● **Task details**
Take the line with "The height and" and every line after it, through the end of the listing, and give them again exactly, pictures excluded.

● **Material for this task**
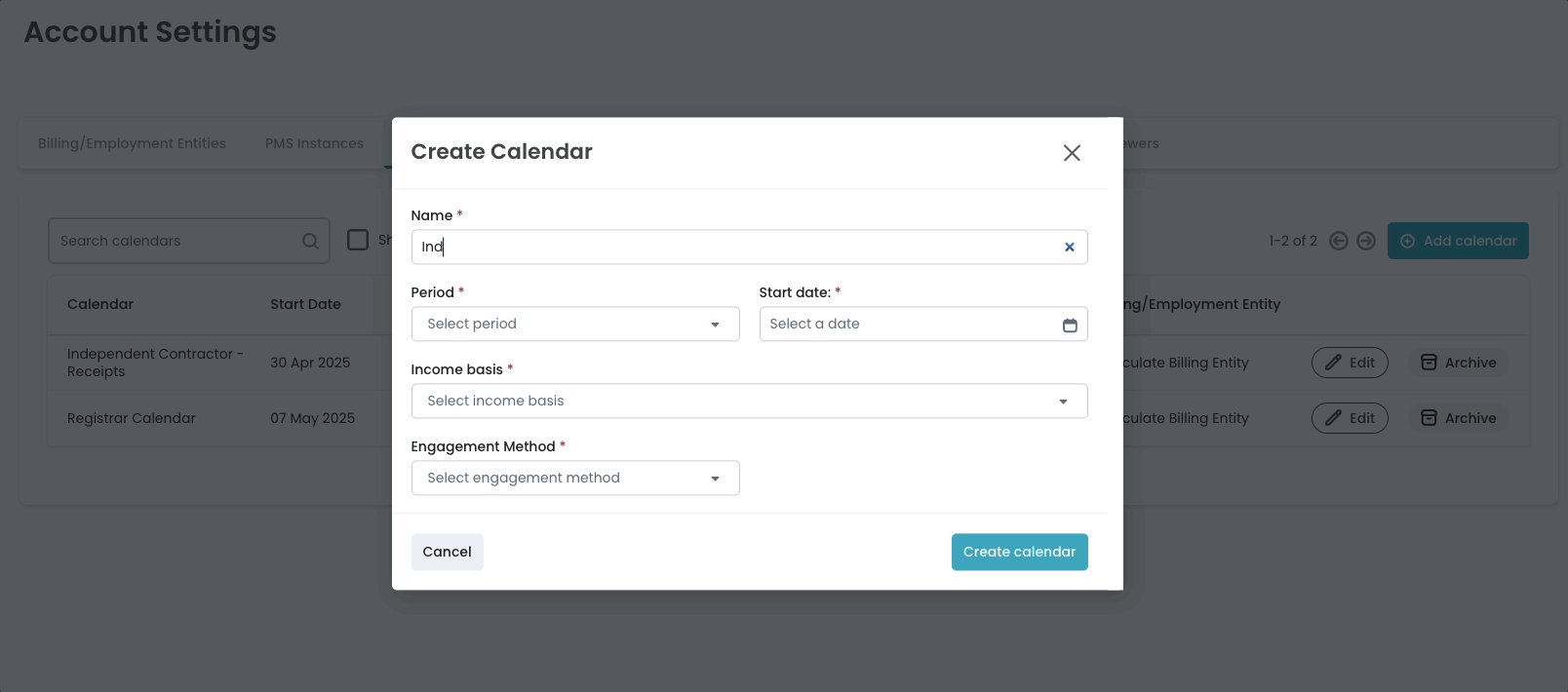Click the plus icon on Add calendar button
1568x692 pixels.
pyautogui.click(x=1408, y=240)
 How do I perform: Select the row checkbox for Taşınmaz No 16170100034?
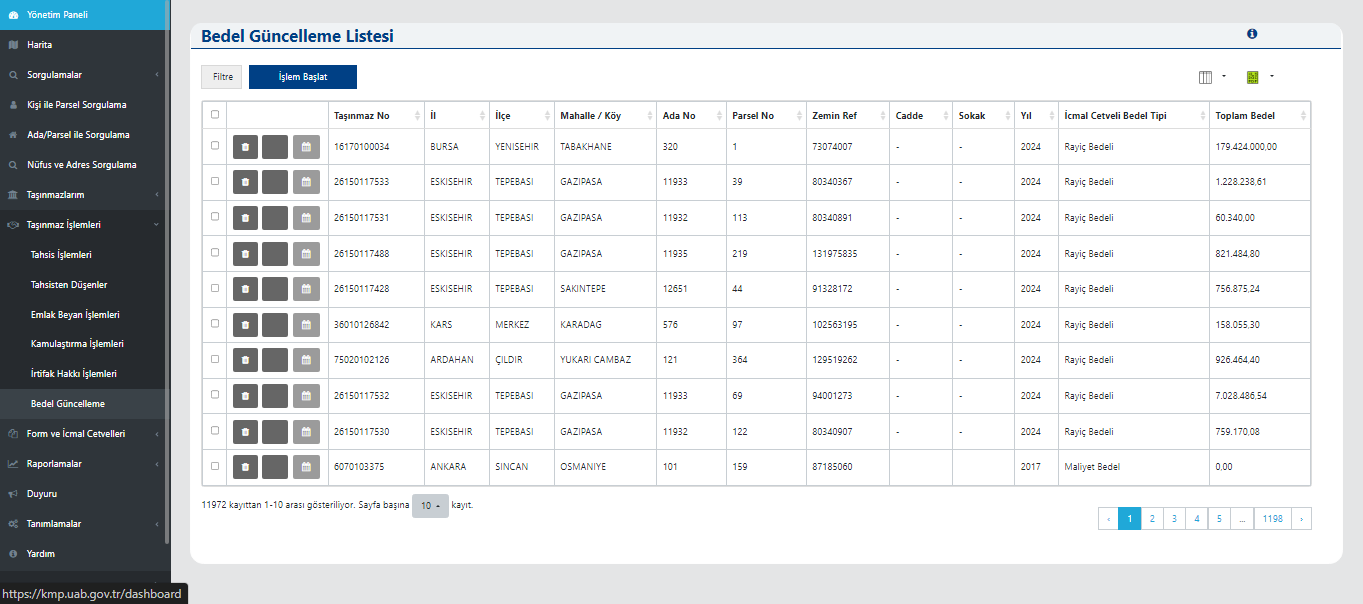(215, 146)
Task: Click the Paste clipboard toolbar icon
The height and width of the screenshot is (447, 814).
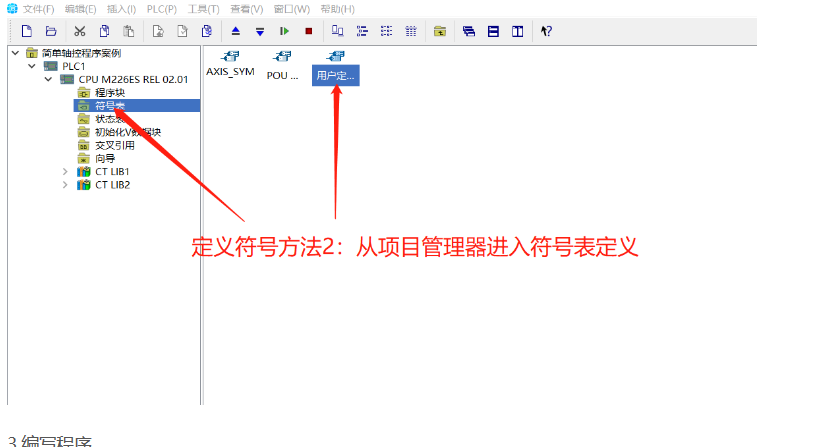Action: click(x=128, y=31)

● **Finished exercise**
The height and width of the screenshot is (447, 814).
Action: click(x=128, y=31)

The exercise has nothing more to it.